[Document text]

Fear & loathing in New Delhi

Published: December 30, 2012

“Obama save our sister because our government is impotent,” ­­— a banner at a Delhi anti-rape rally. PHOTO: AFP /FILE

In India these days, women’s lives are not just cheap; they come at no cost at all.

A woman walking on the street can be picked up with no trouble at all. She can be raped, beaten and left in the cold to die a horrible death. The perpetrators, if unlucky, might be sentenced for a few years. That is if they’re caught. That is if the case is reported at all.

“There is a sense of impunity, a knowledge that more often than not they will get away with the crime,” says Kiran Manral, an activist working on child abuse and violence against women. “Also, the judicial process is long and time consuming, and very few victims even report the rape for fear of social stigma as well as the dread of dealing with the judicial process,” she adds.

According to reports, for every case that is brought to the police, fifty go unreported. That’s not all; the National Crime Records Bureau says the possibility of someone actually being convicted for rape has declined by one third in the past year.

Farhan Akhtar

As I write this, a victim of rape is fighting for her life in a Delhi hospital. She was 23, a physiotherapist with her whole life ahead of her. Returning from watching Life Of Pi with a friend, she made the mistake of taking a private bus, not knowing the fate that awaited her. Now, even if she survives her horrific injuries, she will probably have to be fed intravenously for the rest of her life. This is because the men who raped her caused such damage that most of her intestines had to be removed by the doctors in order to save her life. While the sheer brutality of this case has sparked protests across India, she’s only the latest casualty of India’s rape epidemic.

About a fortnight ago, a 16-year-old girl died in the hospital after she set herself on fire after being raped by two men who had been stalking her. The rapists’ relatives watched on and did nothing to intervene. Traumatised, she poured kerosene on herself and set herself on fire.

[/Document text]
[Data block]

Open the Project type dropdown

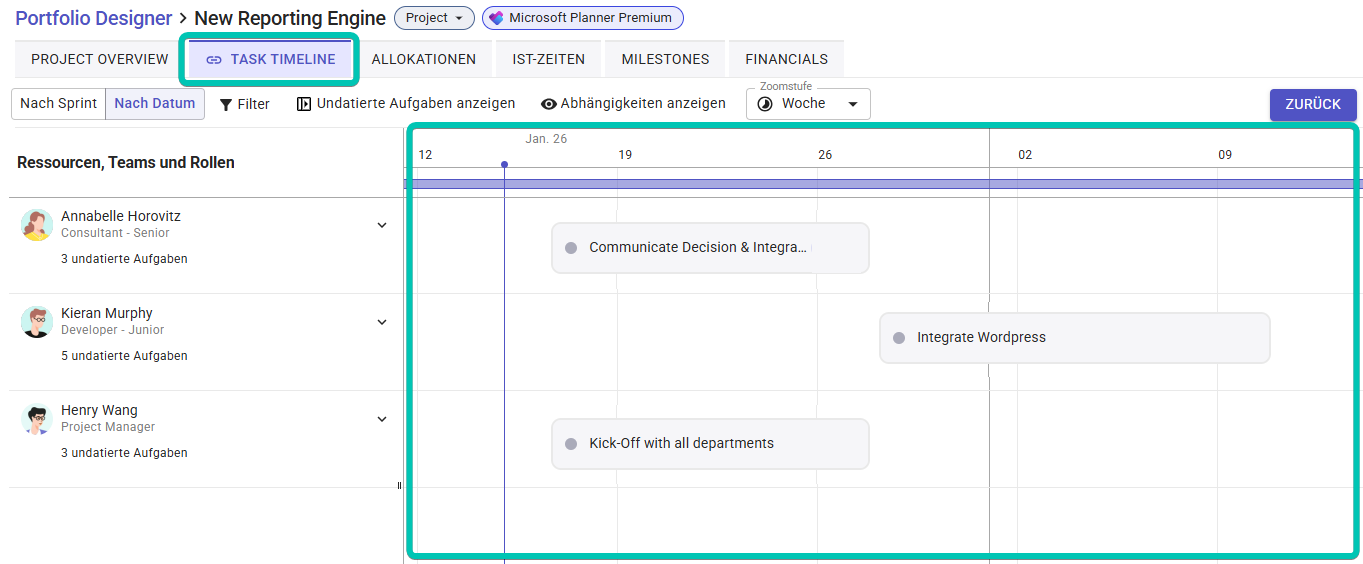pyautogui.click(x=434, y=18)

[/Data block]

▶ [Task details] Copy out the full article about violence against women in New Delhi, word for word. Rely only on the article about violence against women in New Delhi and nothing beyond it.

▶ [Result]
Fear & loathing in New Delhi

Published: December 30, 2012

“Obama save our sister because our government is impotent,” ­­— a banner at a Delhi anti-rape rally. PHOTO: AFP /FILE

In India these days, women’s lives are not just cheap; they come at no cost at all.

A woman walking on the street can be picked up with no trouble at all. She can be raped, beaten and left in the cold to die a horrible death. The perpetrators, if unlucky, might be sentenced for a few years. That is if they’re caught. That is if the case is reported at all.

“There is a sense of impunity, a knowledge that more often than not they will get away with the crime,” says Kiran Manral, an activist working on child abuse and violence against women. “Also, the judicial process is long and time consuming, and very few victims even report the rape for fear of social stigma as well as the dread of dealing with the judicial process,” she adds.

According to reports, for every case that is brought to the police, fifty go unreported. That’s not all; the National Crime Records Bureau says the possibility of someone actually being convicted for rape has declined by one third in the past year.

Farhan Akhtar

As I write this, a victim of rape is fighting for her life in a Delhi hospital. She was 23, a physiotherapist with her whole life ahead of her. Returning from watching Life Of Pi with a friend, she made the mistake of taking a private bus, not knowing the fate that awaited her. Now, even if she survives her horrific injuries, she will probably have to be fed intravenously for the rest of her life. This is because the men who raped her caused such damage that most of her intestines had to be removed by the doctors in order to save her life. While the sheer brutality of this case has sparked protests across India, she’s only the latest casualty of India’s rape epidemic.

About a fortnight ago, a 16-year-old girl died in the hospital after she set herself on fire after being raped by two men who had been stalking her. The rapists’ relatives watched on and did nothing to intervene. Traumatised, she poured kerosene on herself and set herself on fire.